This part of the script accomplishes two different goals: first it merges the data present in the LEDD script in a way that is is aligned with the EVENT_ID in the dataset (BL, V02, V04 etc). For this, we use the MDS-UPDRS 3 questionnaire as a proxy to gather these timeframes, as it seems to be one of the most complete questionnaires. Second, it calculates medication_specific LEDD based on synthax understanding. It calculates for levodopa, MAO-B, amantadine, anticholinergics etc

This script is just to showcase how you can identify the different ways levodopa are written. I did a manual check for most medication types that will be presented below to ensure most of them could be included in LEDD-specific medication calculations

In [None]:
# Selecting rows where the "LEDTRT" column contains 'Levodopa'
levodopa_rows = LEDD[LEDD['LEDTRT'].str.contains('Levodopa', case=False, na=False)]

# Printing or further processing the selected rows
levodopa_rows['LEDTRT'].value_counts().index.tolist()[0:5]

## Uniting LEDD to timepoints

In [None]:
# Defining names for specific categories
# Levodopa
levodopa_names = ['Levodopa', 'Dhivy', 'Duodopa', 'Duopa', 'Inbrija',
                  'Parcopa','Prolopa','Rytary','Sinemet','Stalevo']

# Create a regex pattern that matches any of the terms
levodopopa_pattern = '|'.join(levodopa_names)

Information:
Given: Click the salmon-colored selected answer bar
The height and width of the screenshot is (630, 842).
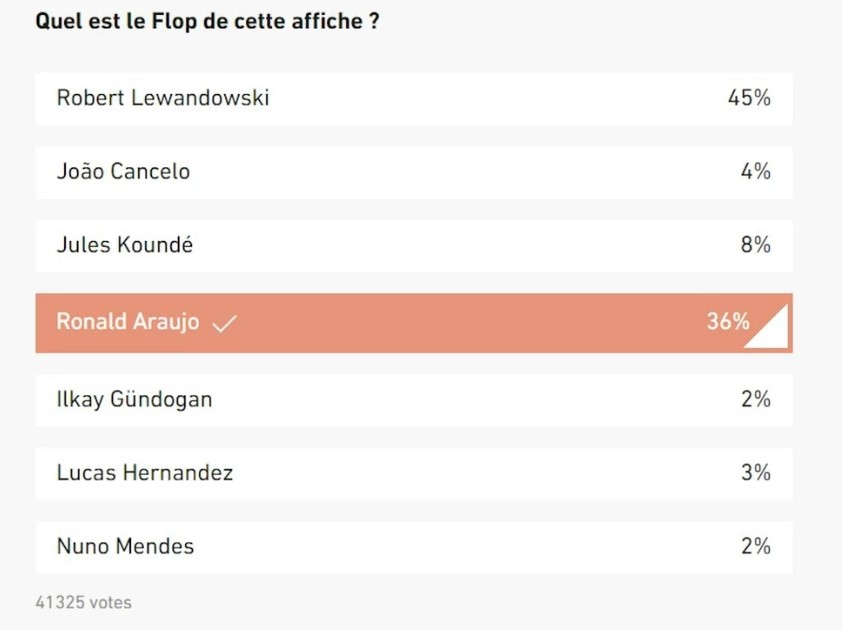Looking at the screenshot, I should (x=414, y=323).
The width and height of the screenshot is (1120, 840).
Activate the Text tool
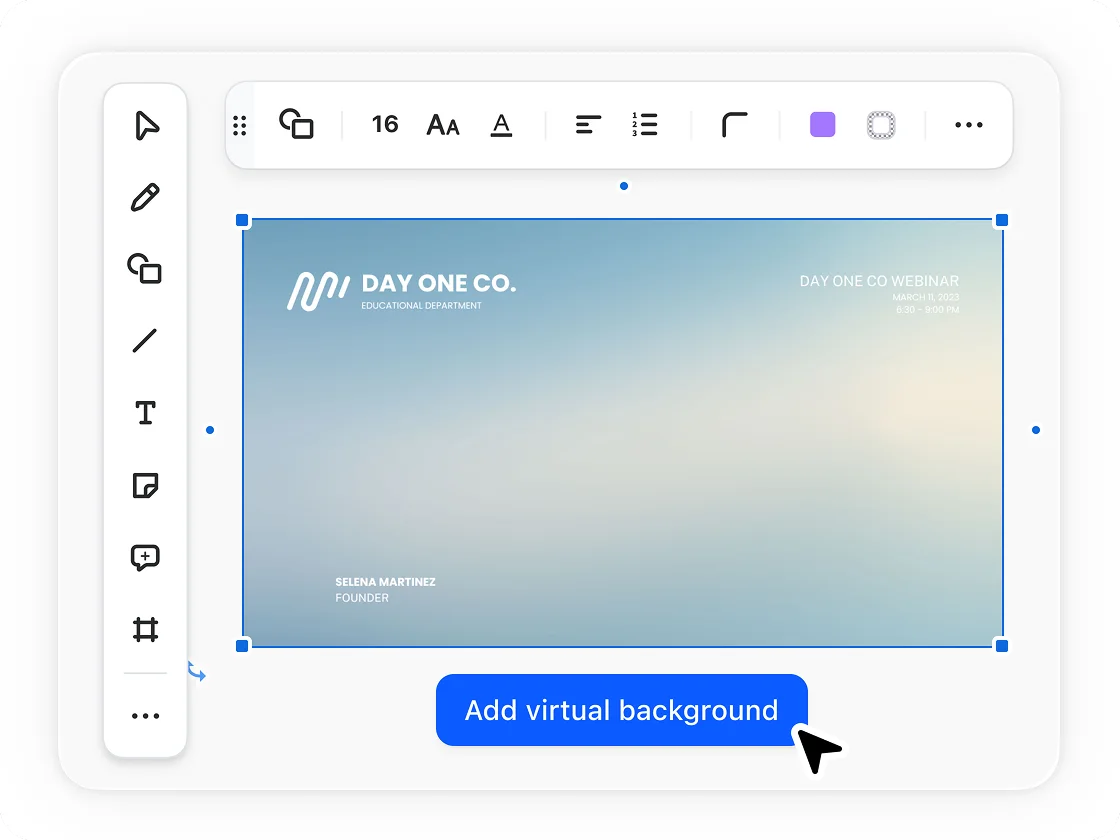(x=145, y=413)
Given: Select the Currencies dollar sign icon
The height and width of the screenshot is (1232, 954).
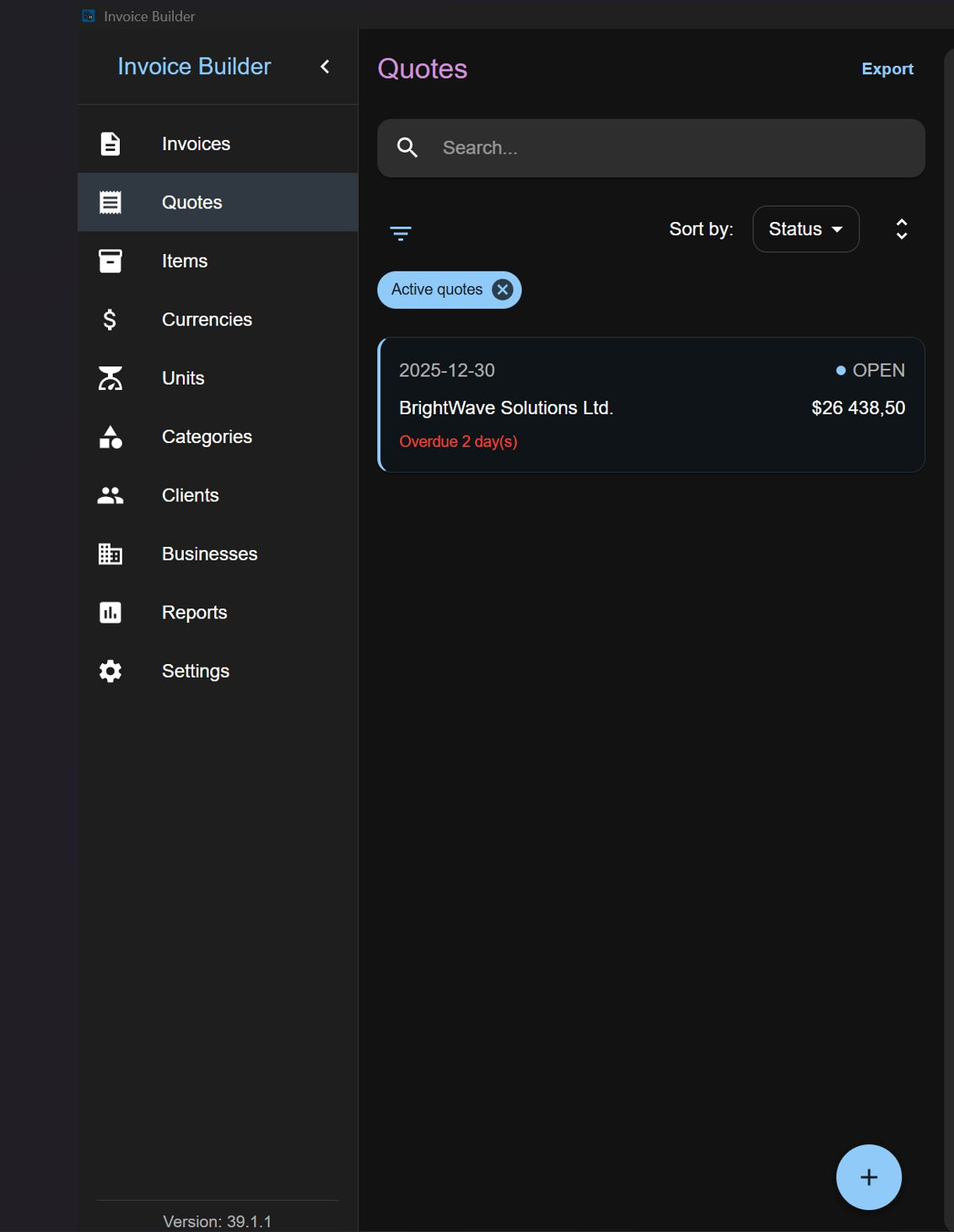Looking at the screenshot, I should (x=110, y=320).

--

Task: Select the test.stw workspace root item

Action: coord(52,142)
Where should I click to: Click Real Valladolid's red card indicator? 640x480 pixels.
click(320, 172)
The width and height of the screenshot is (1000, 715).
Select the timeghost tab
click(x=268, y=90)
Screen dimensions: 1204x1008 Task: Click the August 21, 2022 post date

--

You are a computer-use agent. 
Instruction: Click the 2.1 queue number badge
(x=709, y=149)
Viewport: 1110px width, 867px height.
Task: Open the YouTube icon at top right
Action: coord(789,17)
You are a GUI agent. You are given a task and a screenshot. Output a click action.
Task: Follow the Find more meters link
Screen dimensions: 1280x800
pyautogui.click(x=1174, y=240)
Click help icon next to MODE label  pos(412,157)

What the exercise asks: Write out the LEDD text from "# Printing or" up to and including "levodopopa_pattern = '|'.join(levodopa_names)". You won't need the listing.

Response:
# Printing or further processing the selected rows
levodopa_rows['LEDTRT'].value_counts().index.tolist()[0:5]

## Uniting LEDD to timepoints

In [None]:
# Defining names for specific categories
# Levodopa
levodopa_names = ['Levodopa', 'Dhivy', 'Duodopa', 'Duopa', 'Inbrija',
                  'Parcopa','Prolopa','Rytary','Sinemet','Stalevo']

# Create a regex pattern that matches any of the terms
levodopopa_pattern = '|'.join(levodopa_names)